Acupuncture may be able to help not only opioid addicts, but all drug users, by leading to a more positive mood state. Acupuncture may also improve blood flow, which would bring more vital oxygen to the body’s tissues. This may have a general healing effect on the body and brain.


Biofeedback is a type of therapy that trains an individual to be able to control such normally automatic functions as heart rate, blood pressure and muscle tension. It’s also useful to reduce stress levels. With a trained biofeedback therapist who uses special equipment, the client learns how to visualize and control certain functions of the body. Biofeedback has had some success in helping to minimize migraine headaches, anxiety, chronic pain and high blood pressure. Through visualization, biofeedback may help some recovering addicts to attain drug-free pain relief and relaxation.


Yoga is a learned system of certain body postures. It strives to integrate the body, mind and breath for a greater level of self-awareness and ethereal thought. Sometimes considered a form of natural alternative medicine, yoga can help to:

  • Relieve stress
  • Improve the self-image
  • Promote pain relief
  • Improve sleep patterns
  • Heal painful emotions
  • Increase energy levels

If you look carefully at this list of yoga’s benefits, you will see that these are all things that some people take drugs to achieve! For example, someone may abuse opioids because they are in pain.
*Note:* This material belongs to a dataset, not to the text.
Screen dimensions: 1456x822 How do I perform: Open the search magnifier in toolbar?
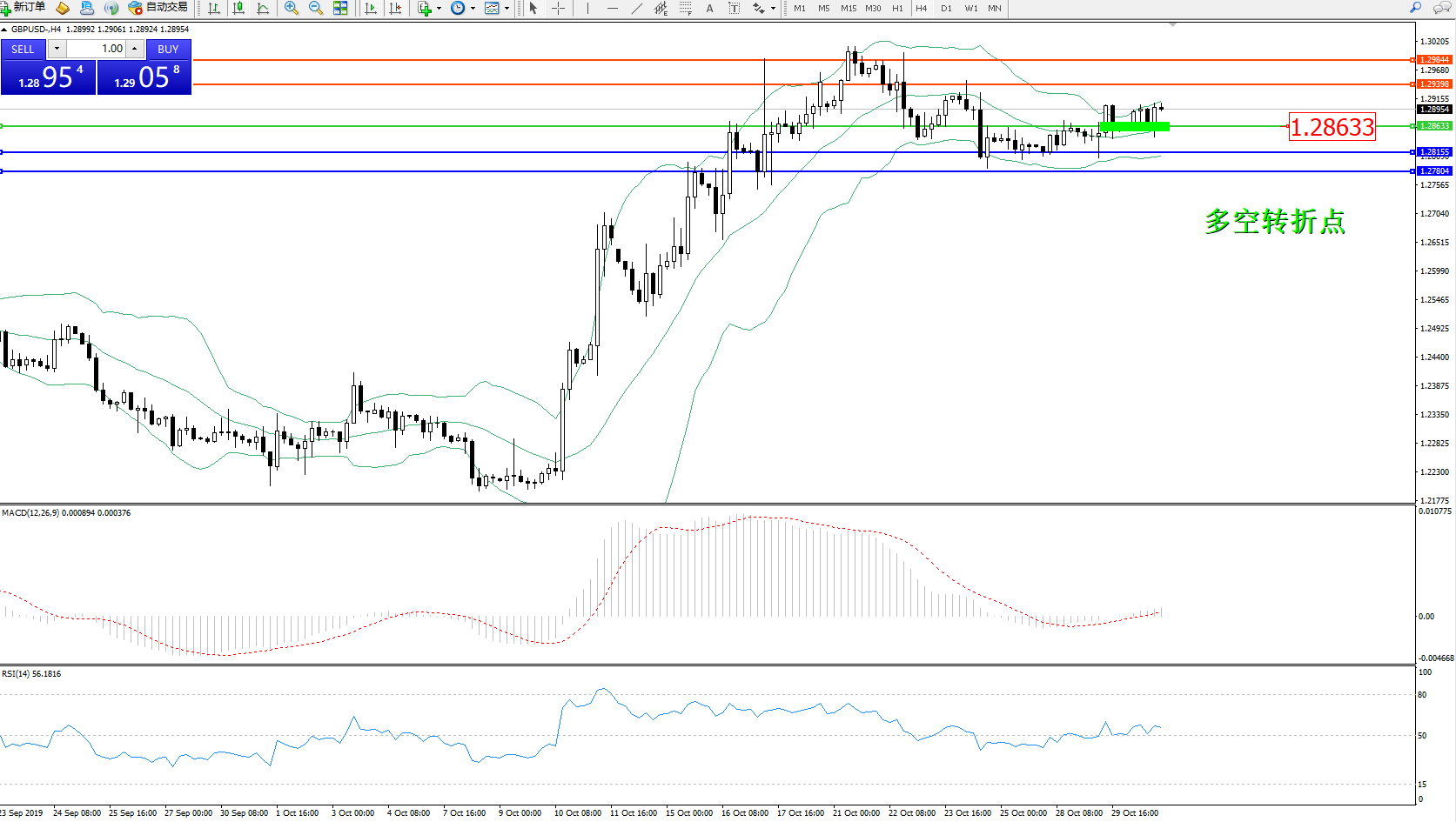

They may take tranquilizers to reduce stress. Most of all, people often take drugs to relieve pain of the psyche, or mind. Yoga may be able to help recovering addicts with all of these things without drugs. That’s the whole point of standard drug treatment to begin with! Yoga has the potential to work both alone and with standard drug therapies.

Nutritional Therapy

Nutritional therapy is especially germane to recovering alcohol addicts. Partly because alcohol is high in calories, many alcoholics don’t eat the healthy foods their bodies need. However, almost all recovering addicts need some type of nutritional support. Some guidelines include eliminating processed foods, sodas and refined sugar. There should be no fried foods, artificial sweeteners or energy drinks. Fresh fruits and vegetables should be consumed at every meal. All breads, rice and pasta should be made of whole grains. Certain dietary supplements may be included.

Holistic substance abuse treatment holds much potential promise for recovering addicts. When used as a complement to standard therapy for drug abuse, there is little reason not to offer it. There is no evidence that it does any harm. Indeed, it may give the client their best chance for long-term sobriety.